La fiebre es un enemigo formidable, el aumento de la temperatura corporal es la reacción natural del cuerpo para combatir las infecciones, pero también puede ocasionar daños a la propia salud. Es extrañamente dolorosa, porque es generalizada: duele la espalda y las piernas, duelen los ojos y las manos al articularse. Los escalofríos y el calor chocan en el pecho, temblamos como de frío pero sentimos que hervimos en nuestro propio sudor.
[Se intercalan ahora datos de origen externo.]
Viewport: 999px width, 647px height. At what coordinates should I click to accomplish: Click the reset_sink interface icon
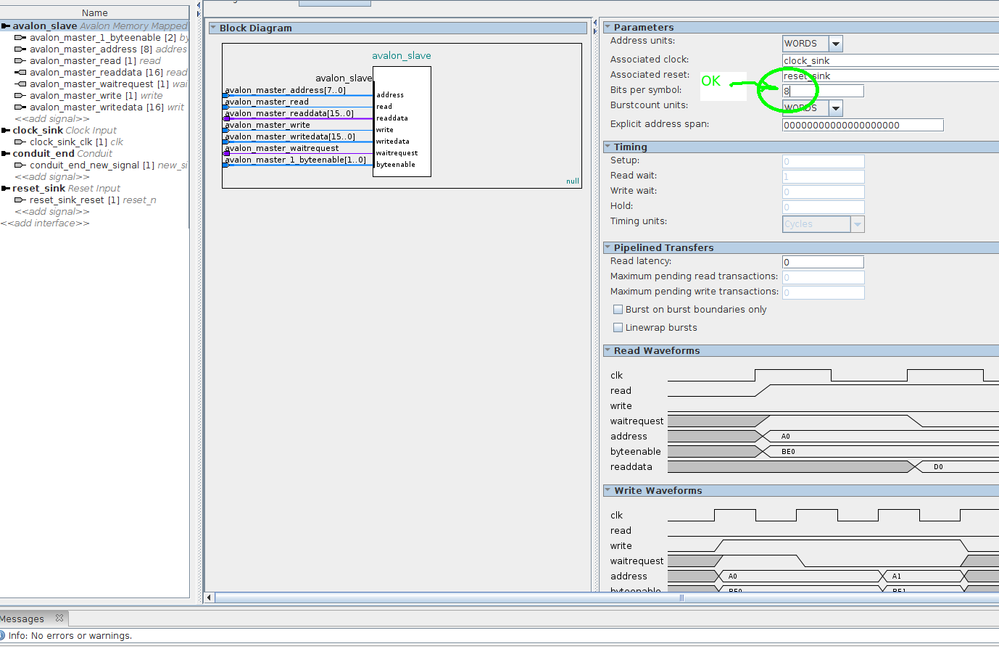5,188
No por nada hemos inventado infinidad de remedios y curas para este síntoma, pues tiene la capacidad para derribar a cualquiera:
Quedarse en cama con gripa se siente bastante como quedarse en cama después de una paliza, recuerda a la primera vez que uno sale volando del columpio y aterriza en el piso con el costado.
Los vídeos de terror en YouTube y la música resultan entretenidos, pero su encanto pasa pronto y uno se reencuentra a solas en la habitación: las redes sociales y las noticias, los artículos de Wikipedia y Netflix se convierten en acompañantes para pasar el tiempo, para olvidarse un rato de la jaqueca y los estertores, de los pies fríos y las manos temblorosas.
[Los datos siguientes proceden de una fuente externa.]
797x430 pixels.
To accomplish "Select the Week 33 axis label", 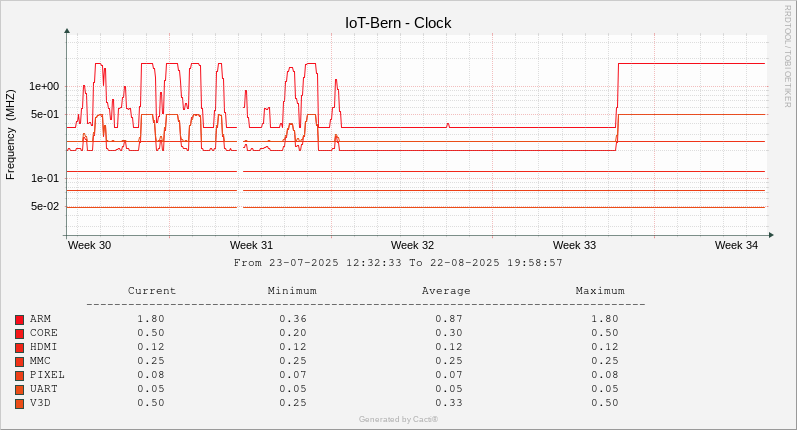I will point(574,245).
Por momentos, parece que la cama es gigantesca, que lo abarca todo, que se convierte en el mundo, en un mundo asfixiante y excepcionalmente llano; con la convalecencia la recámara se encoge, las paredes se estrechan, el techo se contrae. Se queda la sensación extraña de que el mundo se mueve, de que se agita, mientras nosotros nos quedamos quietos, paralizados en el borde del colchón —como Ewan McGregor en aquella famosa escena de Trainspotting—.
Pero la hora de la comida llega y debemos hacer un esfuerzo por levantarnos y salir de la recámara, de sentarnos en la mesa y obligarnos a tragar, y descubrimos que el mundo sigue aquí y que sigue siendo mucho más grande que nuestra habitación.